The protonated H⁺(H₂O)₂₁ cluster with an Eigen state hydrated hydronium cation sitting on the surface of the water cage was utilized in this study. The four most stable conformers of H⁺(H₂O)₂₁ were obtained from Hodges and Wales’s study³³, and used as the initial structures for geometry optimization. The Coupled-Cluster Doubles (CCD) theory with the aug-cc-pVDZ basis set was applied for geometry optimization and harmonic vibrational calculation by using the EE-GMF method. All QM calculations were carried out with the Gaussian16 program⁶⁴.

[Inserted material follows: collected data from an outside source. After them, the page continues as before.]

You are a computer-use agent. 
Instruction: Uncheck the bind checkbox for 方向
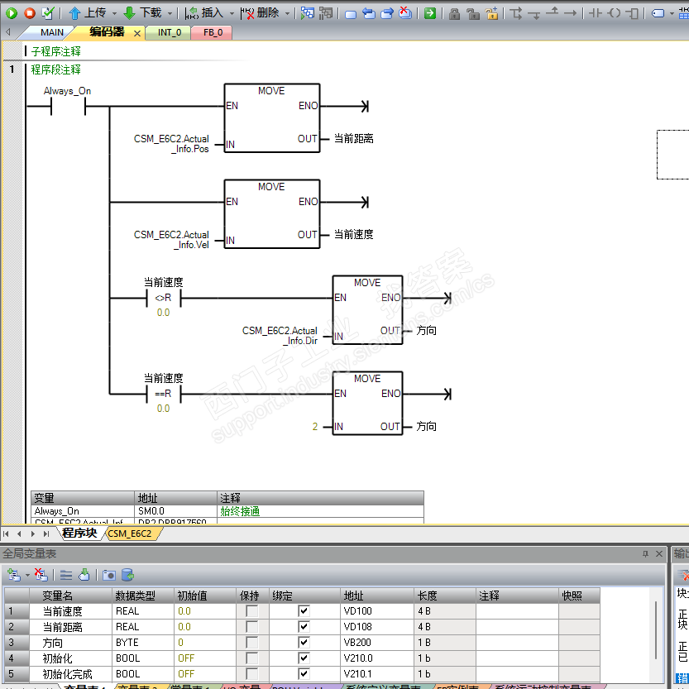[304, 642]
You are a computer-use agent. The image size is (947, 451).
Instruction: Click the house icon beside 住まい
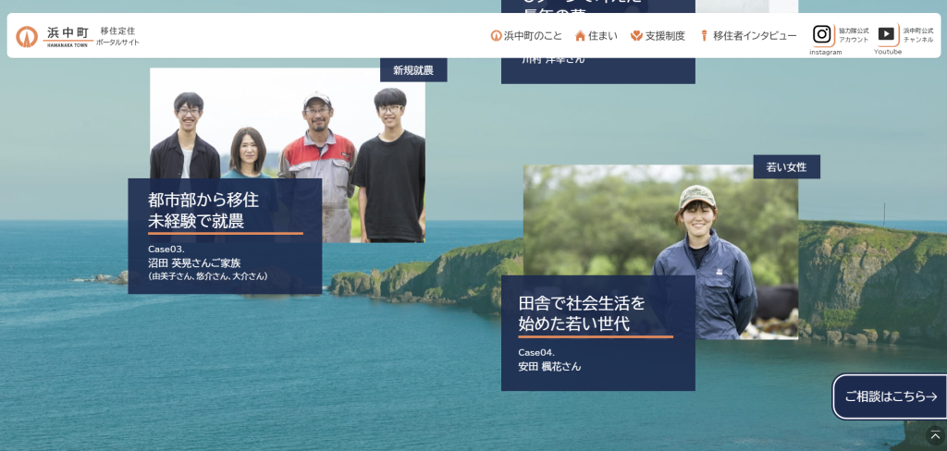pos(581,36)
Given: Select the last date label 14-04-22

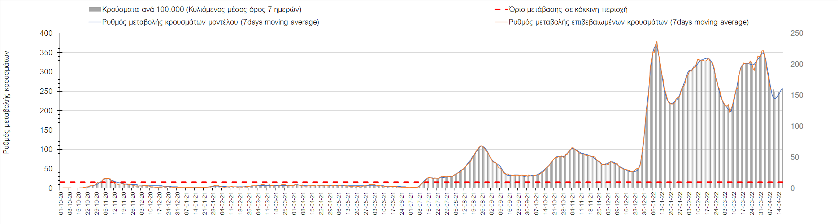Looking at the screenshot, I should click(x=779, y=203).
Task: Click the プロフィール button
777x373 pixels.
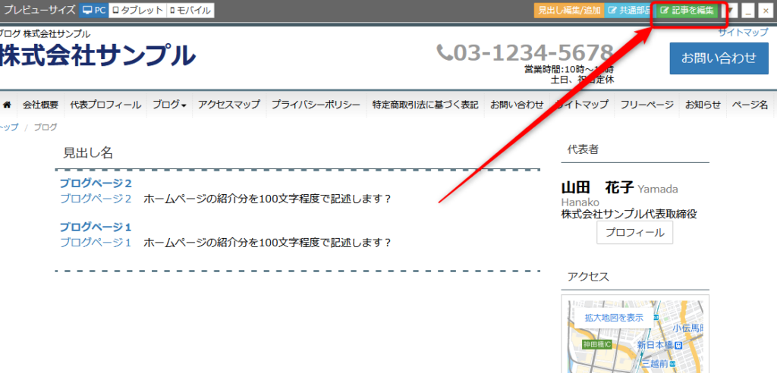Action: pyautogui.click(x=634, y=233)
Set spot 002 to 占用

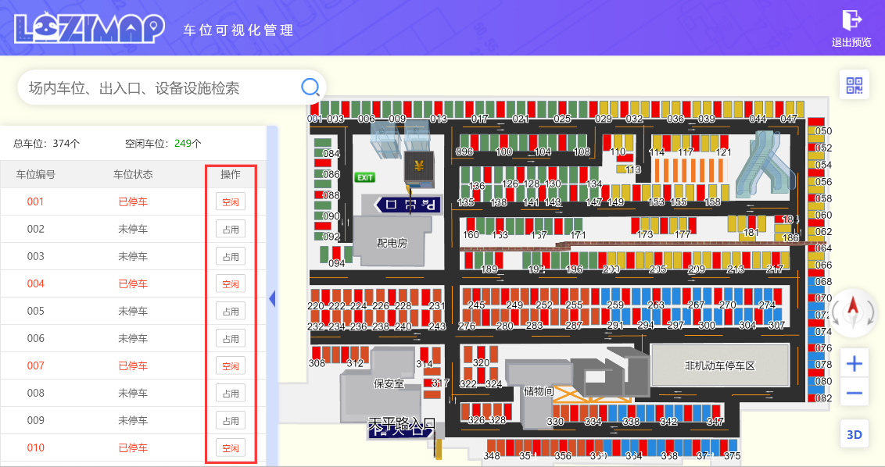pyautogui.click(x=231, y=229)
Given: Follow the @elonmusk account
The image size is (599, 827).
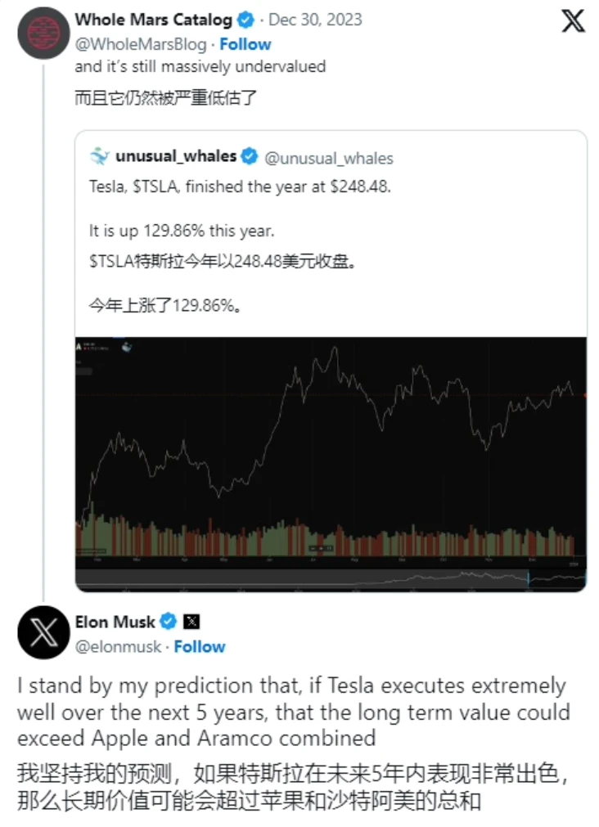Looking at the screenshot, I should [x=199, y=647].
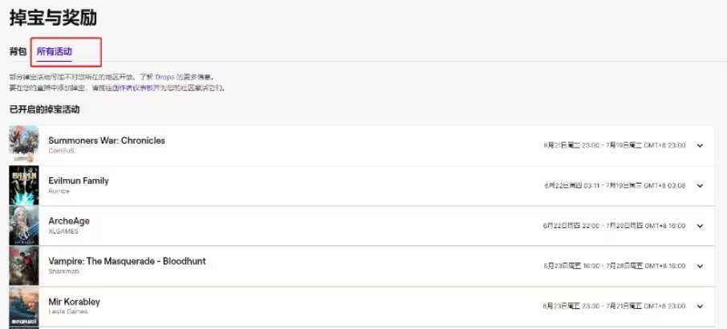Image resolution: width=727 pixels, height=329 pixels.
Task: Expand Vampire: The Masquerade Bloodhunt campaign arrow
Action: [700, 266]
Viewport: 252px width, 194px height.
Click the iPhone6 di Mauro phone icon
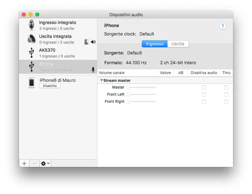pos(32,83)
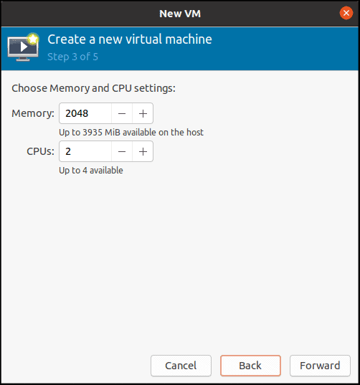The width and height of the screenshot is (360, 385).
Task: Increase Memory with the plus button
Action: 143,113
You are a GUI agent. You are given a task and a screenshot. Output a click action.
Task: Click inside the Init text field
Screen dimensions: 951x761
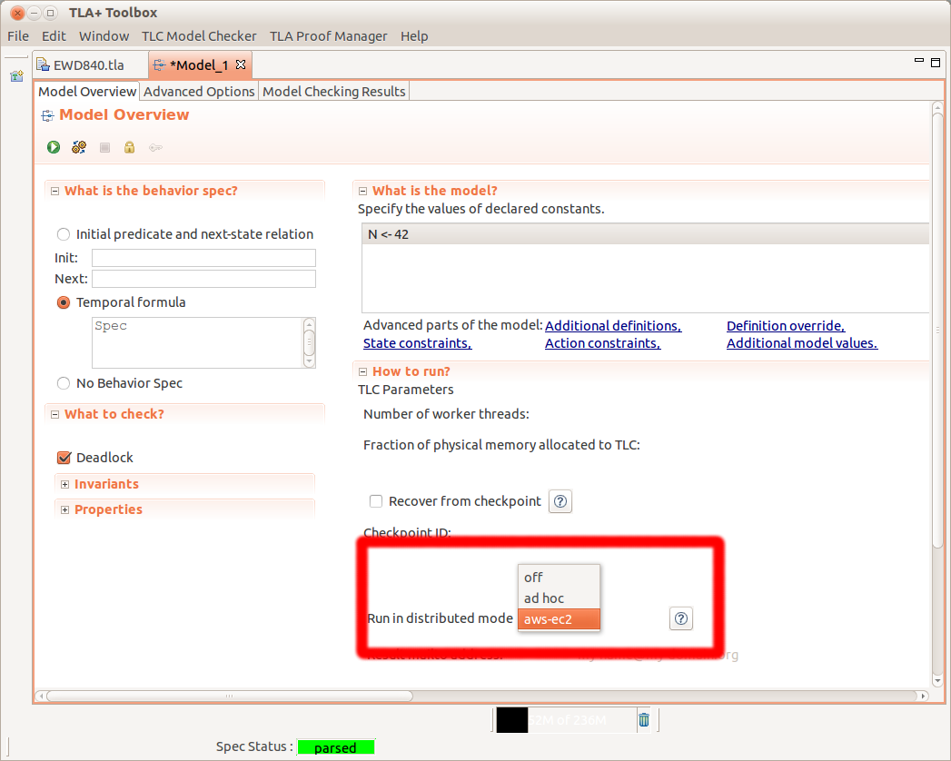coord(203,258)
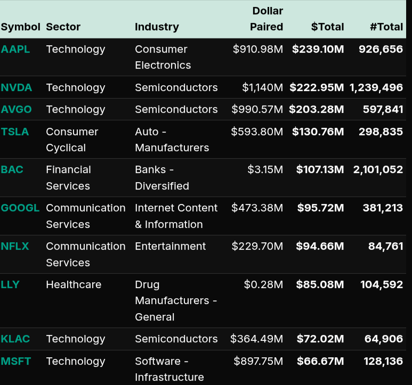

The anharmonic vibrational calculations were carried out in terms of coordinates localized to each molecule (H₃O⁺ and H₂O). We employed the nine- and four-highest frequency modes of H₃O⁺ and H₂O, respectively. Thus, 89 out of 192 coordinates were set to be active. The harmonic frequencies of the local coordinates (and their counterparts in normal coordinates) are listed in Supplementary Table 4. In Eq. (8) of the Supplementary Methods, the intra-molecular PES was generated at the anharmonic level up to the three-mode representation (3MR) by the multi-resolution method⁶⁵ combining the QFF⁶⁶ and the grid PES⁶⁷. The one-mode representation (1MR)-PES was a grid PES with 11 grid points for all terms, while the two-mode representation (2MR) and 3MR coupling terms with mode coupling strength (MCS)⁶⁸ larger than 1.0 and 10.0 cm⁻¹ were obtained by a grid PES with 7 and 5 grid points, respectively. Other weaker terms were represented by QFF. The generation of QFF and grid PES required 981 points of gradient and 11,263 points of energy, respectively, which were computed by the EE-GMF method based on the level of CCD/aug-cc-pVDZ. In addition, the 1MR grid PES was also calculated at the CCSD/aug-cc-pVTZ level for more accurate description of the electronic correlation effect. The inter-molecular, harmonic coupling was obtained from the Hessian matrix. Finally, the VQDPT2 calculations^43,44 were performed with N_gen = 3 and λ_max = 4. The target vibrational states were set to fundamental excitations. The largest P and Q spaces incorporated 920 and 333 million VSCF configurations, respectively. The IR intensities were computed using the dipole moment surfaces obtained from the same grid points as the grid PES. All anharmonic vibrational calculations were carried out using the SINDO program⁶⁹.